Tuesday, July 17, 2012

Develop in the cloud with eXo’s Cloud IDE


Today’s post comes from Mark Downey of eXo, creator of Cloud IDE. Cloud IDE is an online IDE for Java, Python, PHP, Ruby or Javascript, and for nearly two years it has been used by developers to build applications for a number of PaaS environments. They recently added support for deploying code to Google App Engine.

Since eXo started the Cloud IDE project back in 2010, our objective has been to make developers more productive in building and deploying cloud-based apps. We’ve made it easy to import, build and debug code from Github and to deploy it to a PaaS. We have tried to make the development workflow as painless as possible by providing a smooth integration with popular Cloud services from source control to application hosting, and now we’re bringing that integration to the Google App Engine world.

Developers can now use Cloud IDE to build, debug and deploy App Engine apps without having to install and configure the App Engine SDK or any traditional desktop IDE. Everything happens right in the browser.

It’s easy to get started. Once you have a Cloud IDE account, start a new project and select a Google App Engine app (Java or Python) as the project type. Confirm that you want to deploy to Google App Engine, and you will then be asked to create an app with your App Engine account.


This opens the App Engine admin console in a new browser tab, where you get to choose your app ID (which will define the URL of your application). Upon completion, a callback in the URL automatically updates your appengine-web.xml with your app ID, inside Cloud IDE. 


That’s it! From there, just click deploy and enter your credentials to build and deploy your app on Google App Engine.


In Java, you can use auto-completion (alt+space) and have access to all the Google App Engine libraries. Many keyboard shortcuts are also available to help you develop efficiently (Help > Show Keyboard Shortcuts).

To run and debug your app on a development server, press Debug in the Run menu, and set your breakpoints. Your app will run in another browser tab and you’ll be able to inspect variables at runtime.

To re-deploy, just go to the App Engine menu in Project > PaaS > Google App Engine, and click Update Application.
The Google App Engine menu also enables you to view and update your App Engine services such as Indexes, PageSpeed, Queues, DoS, Resource Limits, Crons or Backends.




With eXo Cloud IDE, you can run, debug and deploy App Engine apps without having to install and configure the App Engine SDK or the Google Plugin for Eclipse (or, for that matter, Eclipse itself). Because everything related to your development activities is taking place on the Cloud IDE servers, your initial setup time is dramatically reduced. In a couple minutes you can be focusing on the things that matter most: coding and refining the app itself.  

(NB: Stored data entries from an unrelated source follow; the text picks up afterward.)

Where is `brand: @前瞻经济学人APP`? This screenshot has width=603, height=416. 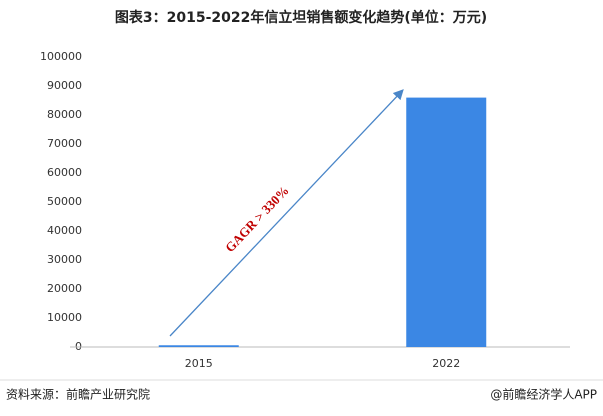
brand: @前瞻经济学人APP is located at coordinates (544, 394).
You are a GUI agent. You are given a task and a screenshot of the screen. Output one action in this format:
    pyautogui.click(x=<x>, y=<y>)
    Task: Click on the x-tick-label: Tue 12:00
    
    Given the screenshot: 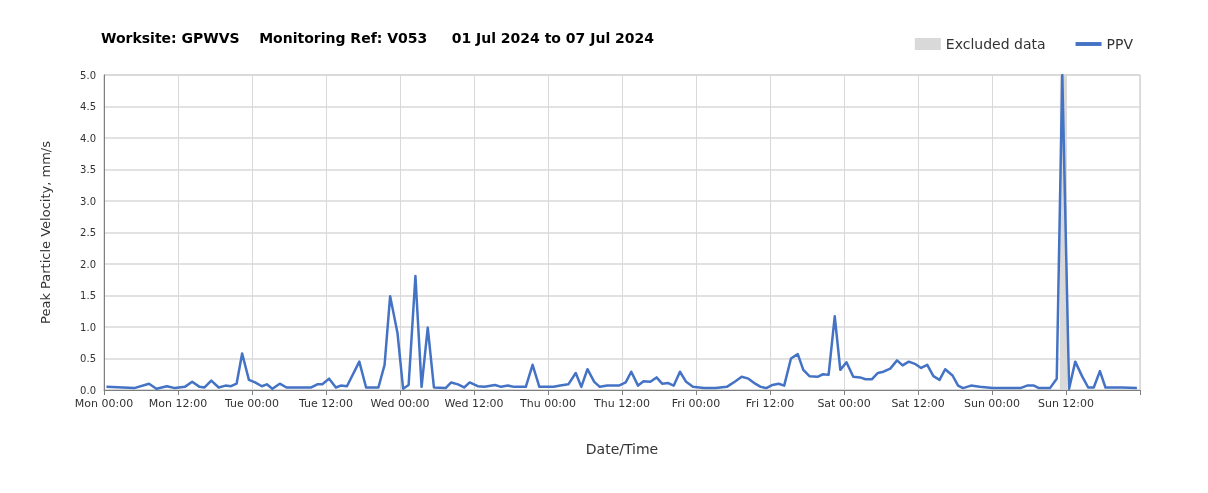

- Contributed by Mark Downey, product manager for eXo Cloud Services @marksdowney

13 comments:

Christoph said...

That sounds really cool. Will Go be among the supported languages in the near future?

Cláudio said...

Any plans to support Android too?

Unknown said...

Very cool. Is it possible to autodeploy GAE application after commit on git?

Anonymous said...

@Christoph: Why not if there is some demand :) ... stay tuned

Anonymous said...

@Claudio: Yes, we consider Android apps, stay tuned

Anonymous said...

@Dmitry: Not possible for the time, but might be interesting idea for future, thanks.

Unknown said...

Why the auto completion feature is only enabled for Java AppEngine apps and not Python as well? Any idea if it is gonna be supported anytime soon?

seeni said...

Any plans to support GWT also?

Gennady Azarenkov said...

@Mohammad: Yes, autocompletion for Python is not supported yet but definitely will be added soon.

Gennady Azarenkov said...

@seeni: GWT should work. You can try to see it yourself with GWT sample provided by GAE.
On cloud-ide : Project->New->Import Sample Project ->gae-gwt-sample

Unknown said...

when can we expect websocket API for Java ?

Appengine uses jetty servlet container which "normally" supports websockets.

Gennady Azarenkov said...

@Pawel: For GAE Apps we are using GAE SDK runtime (for the time it's version 1.6.5), so it should support Channel API and stuffs like that.
If you have some concrete problem, please feel free to contact support[at]cloud-ide.com or use Contact Us form on the site.

Christoph said...

My initial interest in Cloud IDE has slightly declined after I found that the Change Passwords form sends the password as cleartext over plain HTTP.